Seit August 2020 setzt BAUMANN den Transporter zum Ausschleusen der Teile ein, seit Juni 2021 für das Entfernen der Stanzabfälle. „In dieser Zeit funktionierte der Transporter stets tadellos“, sagt Maslanka. Das ist nicht selbstverständlich: Die abzuführenden Teile sind teilweise nur 1 Gramm schwer, weshalb nicht immer genug Masse für den Vortransport per Massenträgheit zur Verfügung steht. „Manchmal muss man warten, bis sich ein paar Teile angehäuft haben, dann funktioniert es besser“, berichtet Herter. Doch selbst bei Werkstücken aus Aluminium gab es bisher keine Schwierigkeiten.
In der Praxis hat Herter zudem noch weitere Vorteile für den elektrischen Transporter ausfindig gemacht. „Verglichen mit einem Förderband spart die Blechrinne Platz in der Höhe. Dadurch kommen wir näher an die Werkzeugunterkante heran und können die Teile schonender abtransportieren“, erläutert er.

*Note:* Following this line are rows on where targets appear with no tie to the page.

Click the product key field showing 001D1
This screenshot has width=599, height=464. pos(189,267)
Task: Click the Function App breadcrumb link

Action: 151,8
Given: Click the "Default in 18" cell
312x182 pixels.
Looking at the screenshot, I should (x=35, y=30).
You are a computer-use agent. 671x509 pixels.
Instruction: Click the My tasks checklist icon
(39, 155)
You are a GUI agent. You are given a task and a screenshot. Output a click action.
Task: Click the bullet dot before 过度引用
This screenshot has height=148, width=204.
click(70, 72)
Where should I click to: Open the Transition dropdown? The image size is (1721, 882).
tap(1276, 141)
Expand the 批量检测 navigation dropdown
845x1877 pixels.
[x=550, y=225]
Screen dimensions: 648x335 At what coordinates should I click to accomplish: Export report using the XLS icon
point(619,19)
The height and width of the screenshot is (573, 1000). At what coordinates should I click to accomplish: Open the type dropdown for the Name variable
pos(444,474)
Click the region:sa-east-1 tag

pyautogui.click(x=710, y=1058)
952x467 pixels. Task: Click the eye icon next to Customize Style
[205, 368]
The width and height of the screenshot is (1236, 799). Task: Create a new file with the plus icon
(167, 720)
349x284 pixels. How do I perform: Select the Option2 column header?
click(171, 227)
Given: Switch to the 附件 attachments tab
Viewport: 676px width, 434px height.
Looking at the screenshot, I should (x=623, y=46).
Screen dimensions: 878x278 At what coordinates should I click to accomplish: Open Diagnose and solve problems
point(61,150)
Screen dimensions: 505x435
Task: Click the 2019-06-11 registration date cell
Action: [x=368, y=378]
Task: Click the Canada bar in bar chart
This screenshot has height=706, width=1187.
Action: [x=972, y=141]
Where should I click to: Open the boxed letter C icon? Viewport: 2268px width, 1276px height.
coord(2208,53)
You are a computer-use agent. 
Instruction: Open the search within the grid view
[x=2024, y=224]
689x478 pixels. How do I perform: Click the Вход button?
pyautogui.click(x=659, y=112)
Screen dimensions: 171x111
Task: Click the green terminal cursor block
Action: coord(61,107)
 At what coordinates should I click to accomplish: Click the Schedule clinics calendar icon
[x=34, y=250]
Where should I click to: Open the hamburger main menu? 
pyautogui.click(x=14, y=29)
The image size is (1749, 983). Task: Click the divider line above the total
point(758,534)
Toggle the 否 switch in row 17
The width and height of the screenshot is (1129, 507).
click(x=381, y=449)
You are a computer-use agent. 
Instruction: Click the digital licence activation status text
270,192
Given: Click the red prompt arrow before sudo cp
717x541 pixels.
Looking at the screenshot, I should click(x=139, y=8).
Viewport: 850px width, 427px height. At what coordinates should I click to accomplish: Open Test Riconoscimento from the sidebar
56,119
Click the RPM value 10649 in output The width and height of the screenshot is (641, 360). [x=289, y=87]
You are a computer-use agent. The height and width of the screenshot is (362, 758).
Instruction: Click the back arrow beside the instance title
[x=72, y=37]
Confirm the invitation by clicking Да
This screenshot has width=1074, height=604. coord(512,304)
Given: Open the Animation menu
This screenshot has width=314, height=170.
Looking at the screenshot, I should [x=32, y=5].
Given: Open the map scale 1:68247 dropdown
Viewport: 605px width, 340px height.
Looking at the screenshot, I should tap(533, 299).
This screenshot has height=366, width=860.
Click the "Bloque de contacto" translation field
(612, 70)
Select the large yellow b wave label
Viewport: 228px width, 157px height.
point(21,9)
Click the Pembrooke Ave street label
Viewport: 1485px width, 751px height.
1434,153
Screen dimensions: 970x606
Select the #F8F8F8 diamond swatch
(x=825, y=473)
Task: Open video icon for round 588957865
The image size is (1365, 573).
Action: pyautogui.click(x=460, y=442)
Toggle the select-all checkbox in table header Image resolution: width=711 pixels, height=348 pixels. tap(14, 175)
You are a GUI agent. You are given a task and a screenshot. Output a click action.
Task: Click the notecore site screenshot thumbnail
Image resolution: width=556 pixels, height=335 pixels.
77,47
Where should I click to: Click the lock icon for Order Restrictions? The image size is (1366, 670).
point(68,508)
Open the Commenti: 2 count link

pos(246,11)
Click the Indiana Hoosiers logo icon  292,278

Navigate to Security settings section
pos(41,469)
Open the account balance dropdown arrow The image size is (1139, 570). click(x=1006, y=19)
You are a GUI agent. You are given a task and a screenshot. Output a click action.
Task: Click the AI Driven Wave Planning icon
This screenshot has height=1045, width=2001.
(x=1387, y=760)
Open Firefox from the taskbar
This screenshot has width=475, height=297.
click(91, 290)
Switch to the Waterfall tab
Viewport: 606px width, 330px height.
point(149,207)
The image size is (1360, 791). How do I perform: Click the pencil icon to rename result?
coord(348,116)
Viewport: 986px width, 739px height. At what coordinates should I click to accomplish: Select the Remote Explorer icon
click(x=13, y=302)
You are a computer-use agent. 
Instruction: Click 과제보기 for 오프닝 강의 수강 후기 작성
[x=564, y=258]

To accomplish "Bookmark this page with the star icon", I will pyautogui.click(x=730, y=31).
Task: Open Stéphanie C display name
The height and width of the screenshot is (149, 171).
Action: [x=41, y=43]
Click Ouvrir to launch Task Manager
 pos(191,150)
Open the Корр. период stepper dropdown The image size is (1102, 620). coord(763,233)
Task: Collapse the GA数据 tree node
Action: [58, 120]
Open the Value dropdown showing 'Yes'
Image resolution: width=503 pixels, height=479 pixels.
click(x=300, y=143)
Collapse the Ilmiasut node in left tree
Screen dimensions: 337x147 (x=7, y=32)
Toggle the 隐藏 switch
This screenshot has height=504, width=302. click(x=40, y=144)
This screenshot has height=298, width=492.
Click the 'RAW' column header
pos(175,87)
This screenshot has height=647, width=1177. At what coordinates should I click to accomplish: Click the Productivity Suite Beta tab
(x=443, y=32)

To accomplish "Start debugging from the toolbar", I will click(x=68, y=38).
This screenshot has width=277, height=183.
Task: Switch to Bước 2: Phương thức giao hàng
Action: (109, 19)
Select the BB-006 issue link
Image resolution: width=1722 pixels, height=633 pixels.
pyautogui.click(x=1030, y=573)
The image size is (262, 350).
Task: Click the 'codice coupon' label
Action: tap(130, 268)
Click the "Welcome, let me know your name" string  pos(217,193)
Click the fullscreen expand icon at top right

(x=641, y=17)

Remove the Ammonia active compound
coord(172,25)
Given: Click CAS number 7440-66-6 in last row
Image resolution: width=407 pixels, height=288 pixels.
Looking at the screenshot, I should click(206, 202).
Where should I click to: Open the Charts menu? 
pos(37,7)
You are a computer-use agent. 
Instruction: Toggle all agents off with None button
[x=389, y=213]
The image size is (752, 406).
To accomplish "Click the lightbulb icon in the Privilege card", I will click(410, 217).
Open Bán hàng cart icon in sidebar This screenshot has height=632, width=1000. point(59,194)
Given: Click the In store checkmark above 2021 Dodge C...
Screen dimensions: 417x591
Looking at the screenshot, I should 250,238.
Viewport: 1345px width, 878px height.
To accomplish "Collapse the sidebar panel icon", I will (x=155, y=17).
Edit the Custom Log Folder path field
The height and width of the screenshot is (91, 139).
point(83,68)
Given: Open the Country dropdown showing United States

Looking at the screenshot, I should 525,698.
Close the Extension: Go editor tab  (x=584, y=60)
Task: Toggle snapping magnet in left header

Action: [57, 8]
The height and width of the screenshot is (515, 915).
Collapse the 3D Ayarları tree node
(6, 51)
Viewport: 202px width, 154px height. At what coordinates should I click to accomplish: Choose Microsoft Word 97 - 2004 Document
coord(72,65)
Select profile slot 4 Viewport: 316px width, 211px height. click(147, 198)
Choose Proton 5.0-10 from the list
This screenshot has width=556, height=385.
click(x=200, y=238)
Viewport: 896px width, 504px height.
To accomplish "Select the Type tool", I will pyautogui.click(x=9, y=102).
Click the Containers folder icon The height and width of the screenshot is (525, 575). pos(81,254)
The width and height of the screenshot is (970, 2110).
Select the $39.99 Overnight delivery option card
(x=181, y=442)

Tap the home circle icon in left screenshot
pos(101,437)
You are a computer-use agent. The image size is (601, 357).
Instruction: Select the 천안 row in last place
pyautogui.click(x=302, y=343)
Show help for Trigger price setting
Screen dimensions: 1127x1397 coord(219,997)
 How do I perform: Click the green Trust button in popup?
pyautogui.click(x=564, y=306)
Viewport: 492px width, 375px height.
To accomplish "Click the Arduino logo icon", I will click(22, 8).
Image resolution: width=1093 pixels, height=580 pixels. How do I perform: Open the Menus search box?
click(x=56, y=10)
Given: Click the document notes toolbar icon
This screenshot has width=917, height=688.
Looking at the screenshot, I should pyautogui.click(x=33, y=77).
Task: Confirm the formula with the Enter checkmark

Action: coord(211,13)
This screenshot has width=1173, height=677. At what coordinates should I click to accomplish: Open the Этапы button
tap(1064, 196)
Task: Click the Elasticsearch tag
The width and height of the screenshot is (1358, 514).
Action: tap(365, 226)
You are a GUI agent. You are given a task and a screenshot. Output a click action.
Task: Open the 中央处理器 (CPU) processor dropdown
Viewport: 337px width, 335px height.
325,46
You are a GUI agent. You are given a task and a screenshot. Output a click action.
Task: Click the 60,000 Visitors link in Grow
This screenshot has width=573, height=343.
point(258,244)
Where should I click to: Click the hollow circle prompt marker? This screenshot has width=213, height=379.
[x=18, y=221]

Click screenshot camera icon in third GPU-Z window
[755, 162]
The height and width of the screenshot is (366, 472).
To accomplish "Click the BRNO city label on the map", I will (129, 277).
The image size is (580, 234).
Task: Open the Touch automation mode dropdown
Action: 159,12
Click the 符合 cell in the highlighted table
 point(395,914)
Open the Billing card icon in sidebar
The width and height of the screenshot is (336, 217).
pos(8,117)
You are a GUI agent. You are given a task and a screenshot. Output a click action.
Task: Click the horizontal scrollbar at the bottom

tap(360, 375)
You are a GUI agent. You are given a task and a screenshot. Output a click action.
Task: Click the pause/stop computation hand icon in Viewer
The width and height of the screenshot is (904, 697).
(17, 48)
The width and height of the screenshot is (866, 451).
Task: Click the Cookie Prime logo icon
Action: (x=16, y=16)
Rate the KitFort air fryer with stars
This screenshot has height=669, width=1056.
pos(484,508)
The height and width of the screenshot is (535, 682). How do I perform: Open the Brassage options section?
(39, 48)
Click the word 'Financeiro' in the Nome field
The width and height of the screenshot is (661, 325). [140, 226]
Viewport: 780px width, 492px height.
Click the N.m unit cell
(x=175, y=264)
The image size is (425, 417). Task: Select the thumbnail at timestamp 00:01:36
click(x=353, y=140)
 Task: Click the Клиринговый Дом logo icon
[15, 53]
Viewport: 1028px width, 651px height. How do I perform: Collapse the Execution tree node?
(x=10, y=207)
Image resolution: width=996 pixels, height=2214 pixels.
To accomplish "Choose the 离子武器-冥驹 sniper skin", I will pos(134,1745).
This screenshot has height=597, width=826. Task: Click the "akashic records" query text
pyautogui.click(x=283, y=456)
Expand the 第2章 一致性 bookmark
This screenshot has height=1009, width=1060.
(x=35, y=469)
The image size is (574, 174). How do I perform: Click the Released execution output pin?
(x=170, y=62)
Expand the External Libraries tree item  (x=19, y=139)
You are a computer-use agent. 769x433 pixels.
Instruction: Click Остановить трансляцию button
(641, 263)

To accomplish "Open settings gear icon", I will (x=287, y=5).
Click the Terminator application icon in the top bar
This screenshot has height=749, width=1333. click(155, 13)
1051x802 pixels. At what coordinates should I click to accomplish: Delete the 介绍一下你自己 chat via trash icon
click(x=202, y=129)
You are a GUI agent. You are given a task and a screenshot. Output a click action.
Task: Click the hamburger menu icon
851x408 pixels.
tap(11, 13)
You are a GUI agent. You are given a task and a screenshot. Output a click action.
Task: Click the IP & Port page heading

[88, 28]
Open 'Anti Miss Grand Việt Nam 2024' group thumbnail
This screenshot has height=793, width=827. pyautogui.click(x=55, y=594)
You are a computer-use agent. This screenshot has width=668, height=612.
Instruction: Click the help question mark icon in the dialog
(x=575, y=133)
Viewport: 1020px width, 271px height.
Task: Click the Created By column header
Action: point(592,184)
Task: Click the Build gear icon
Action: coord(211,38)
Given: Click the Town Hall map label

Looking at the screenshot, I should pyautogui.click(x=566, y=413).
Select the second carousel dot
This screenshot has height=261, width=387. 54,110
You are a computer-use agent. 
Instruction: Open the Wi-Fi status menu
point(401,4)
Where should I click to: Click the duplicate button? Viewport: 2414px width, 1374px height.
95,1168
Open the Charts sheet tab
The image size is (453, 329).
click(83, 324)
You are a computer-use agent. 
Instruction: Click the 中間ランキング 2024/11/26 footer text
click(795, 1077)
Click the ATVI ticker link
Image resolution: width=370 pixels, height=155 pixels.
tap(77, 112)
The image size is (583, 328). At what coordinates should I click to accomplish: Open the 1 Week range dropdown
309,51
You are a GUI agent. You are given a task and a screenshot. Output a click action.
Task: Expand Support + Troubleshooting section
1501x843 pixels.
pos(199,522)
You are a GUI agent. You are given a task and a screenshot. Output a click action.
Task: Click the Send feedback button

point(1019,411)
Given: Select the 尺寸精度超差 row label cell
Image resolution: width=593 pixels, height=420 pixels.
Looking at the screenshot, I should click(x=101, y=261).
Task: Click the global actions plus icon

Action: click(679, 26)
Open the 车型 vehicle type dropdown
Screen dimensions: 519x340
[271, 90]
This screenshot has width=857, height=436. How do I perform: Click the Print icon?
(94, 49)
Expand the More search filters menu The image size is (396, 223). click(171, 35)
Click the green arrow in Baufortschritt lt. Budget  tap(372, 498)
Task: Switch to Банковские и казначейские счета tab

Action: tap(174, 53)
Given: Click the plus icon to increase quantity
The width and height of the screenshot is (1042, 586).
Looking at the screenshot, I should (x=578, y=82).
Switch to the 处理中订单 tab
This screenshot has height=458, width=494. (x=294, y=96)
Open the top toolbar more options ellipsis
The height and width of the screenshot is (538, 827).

Außerdem setzt der Transporter die Rinne so in Bewegung, dass die Teile immer an einem anderen Punkt aufschlagen. Dadurch verschleißt sie weniger.
Mitarbeitende freuen sich über neues System
„Die Mitarbeitenden in der Produktion haben alle das neue System mit offenen Armen empfangen. Das ist nicht selbstverständlich“, sagt Maslanka. Die Kolleginnen und Kollegen würden sogar immer wieder fragen, wann weitere Maschinen damit nachgerüstet werden. „Mit dem System sind wir speziell bei einem Artikel viermal so produktiv wie vorher“, berichtet Ralf Straub, Meister in der Stanzerei bei BAUMANN. Ein Mitarbeitender, der sich vorher nur um den Bruderer-Stanzautomaten kümmern konnte, kann jetzt wieder zwei weitere Maschinen betreuen. Auch in einem anderen Punkt ist es angenehmer geworden: „Für uns ist toll, dass wir seit der Implementierung des Systems, bisher keine Reklamationen auf dieser Maschine hatten“, sagt Straub weiter.
So ist es nicht erstaunlich, dass BAUMANN weitere FIBRO-Transporter einsetzen will. „Wir werden in den kommenden zwei bis drei Jahren zahlreiche weitere elektrische Transporter bestellen“, kündigt Maslanka an. Denn so hoch die Kundenanforderungen sind – setzt man die richtige Ausrüstung intelligent ein, lassen sie sich auch erfüllen.